Everything is slow, calm, and even cheery until the halfway mark. At this point we start to learn more about the bloody history of the neighborhood (child murders, a butchered pregnant dog and dog-fetuses scattered around a nearby lot). The very first “live” anomalous thing happens at 49 minutes in (a weird water stain appears on the carpet), but even that happens off-camera. Then in the last third of the film, shit starts to get real, as what people were starting to write off as a hoax actually starts affecting things not only in the house, but in the television studio, and even in the homes of “viewers,” who call in to report anomalous events they experience as they watch the live broadcast. It’s a brilliant, multi-layered meta-film, escaping from television into reality in a fascinating and frightening way.
While it isn’t flawless, Ghostwatch remains a masterpiece of modern horror.
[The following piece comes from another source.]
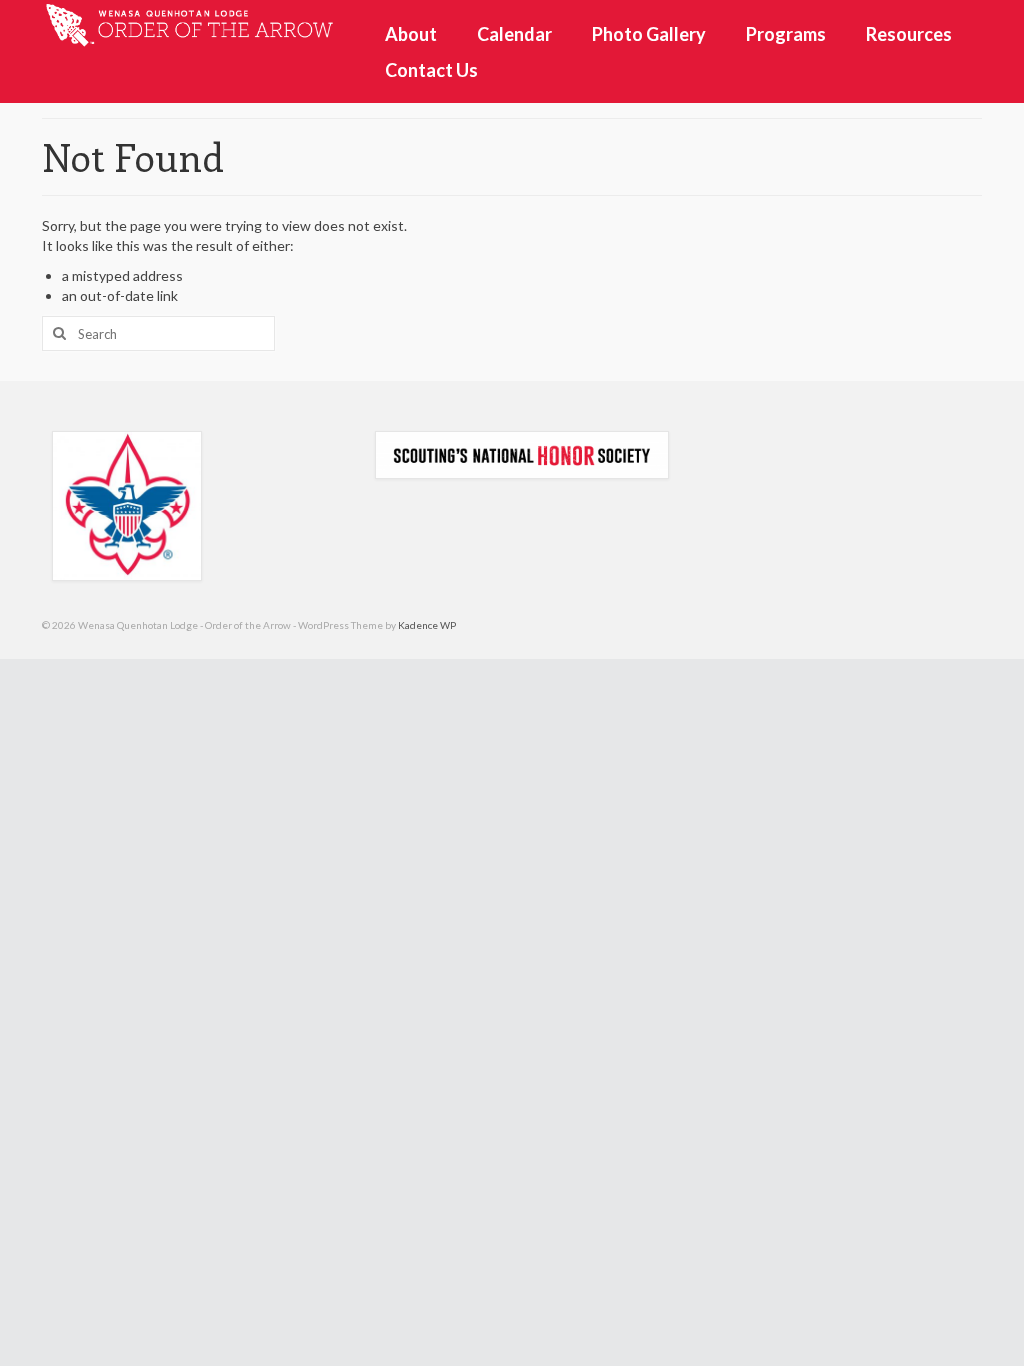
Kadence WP (427, 625)
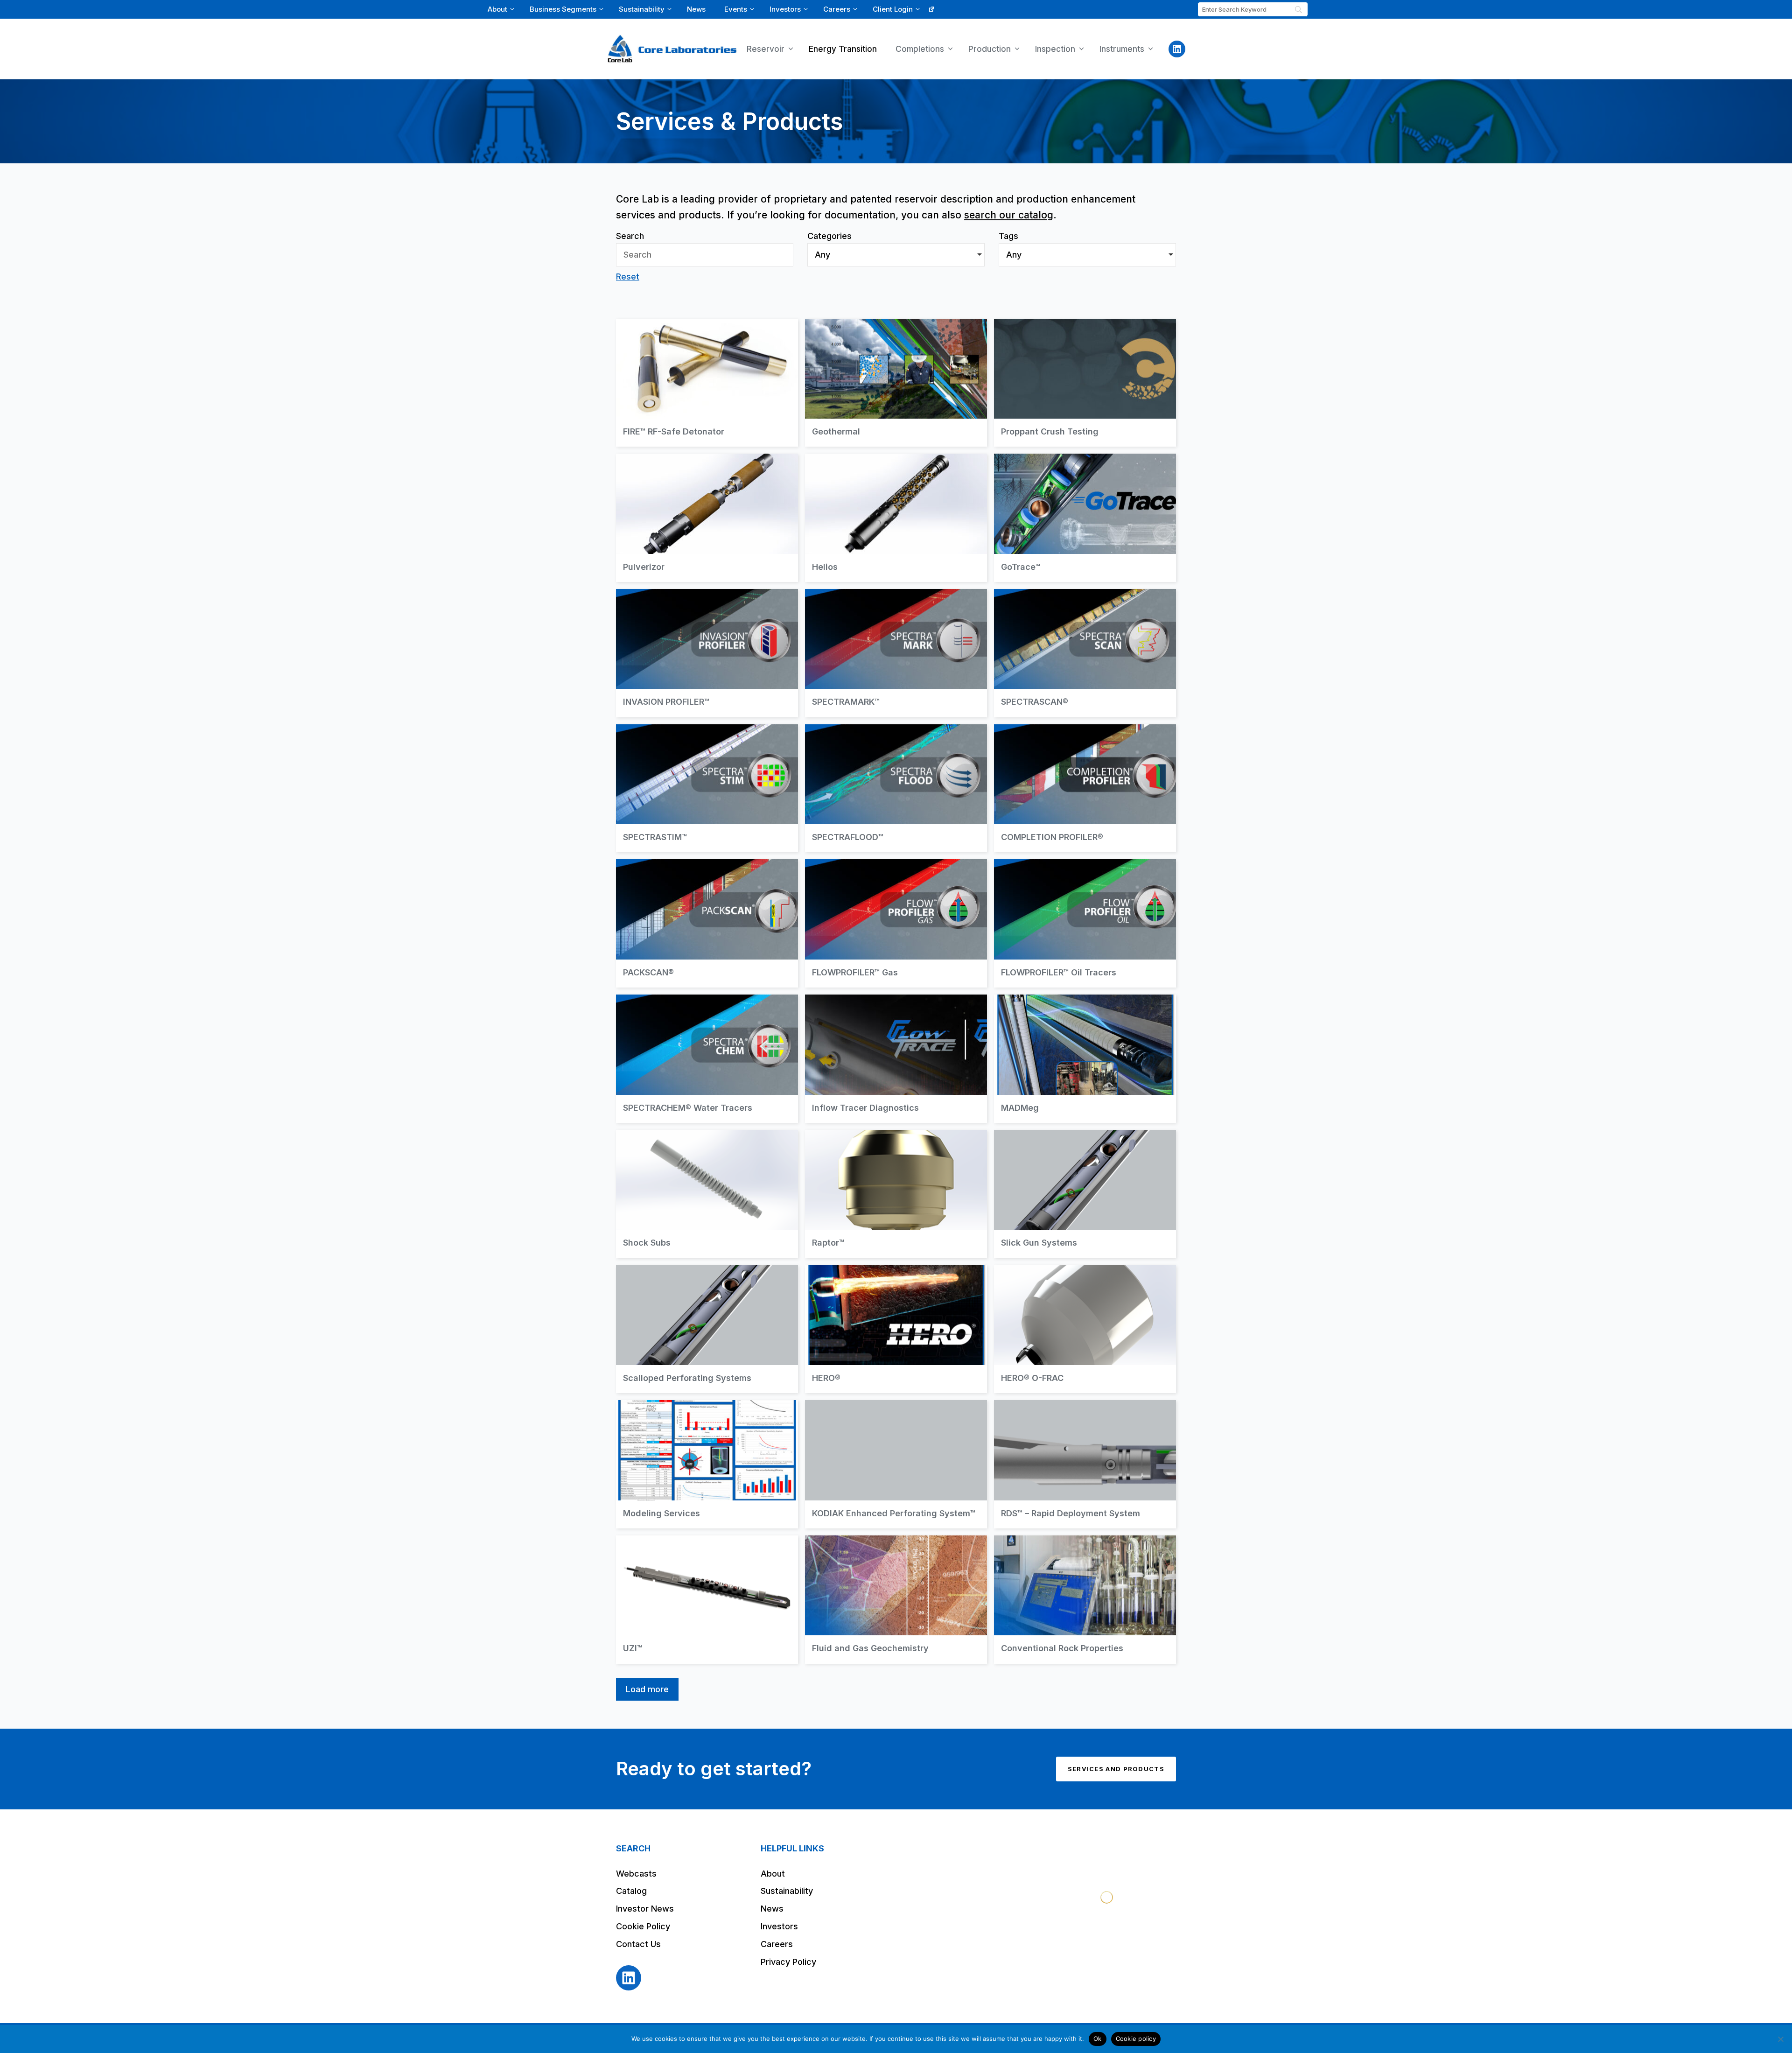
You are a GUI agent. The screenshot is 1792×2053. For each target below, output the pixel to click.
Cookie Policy (643, 1926)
It does become a little difficult for the studio actors to maintain the level of realism toward the end when the ghost’s identity is revealed and the paranormal events escape into the studio, but in light of the grand scope of the film this is forgivable. It’s got one of the most plausible premises for a found-footage-style film I’ve ever seen, and it’s smart. And it has Craig Charles, aka Lister from Red Dwarf. The show also caused something like a panic among some viewers, and was banned for ten years from British television (if you ask me, another point in its favor).
Altogether it’s a brilliant concept and a very well-executed film, and I only wish I’d been able to watch the original broadcast, which I imagine would have been a vastly different experience. (And if any readers did get to view the original broadcast, I’d love to hear about your experiences.) I’d very much like to see a true follow-up (according to the Wiki, linked above, there is a short story sequel by the original writer). Of course, it’d be nearly impossible to generate the same kind of response today… or would it? I’m looking at you, Mermaids: The Body Found.
If you haven’t seen it, good news! It’s on Ye Olde Tubes of You right at this very moment. Check it out now, or wait for Halloween. Either way, as long as you don’t mind a slow burn, you’re in for a treat.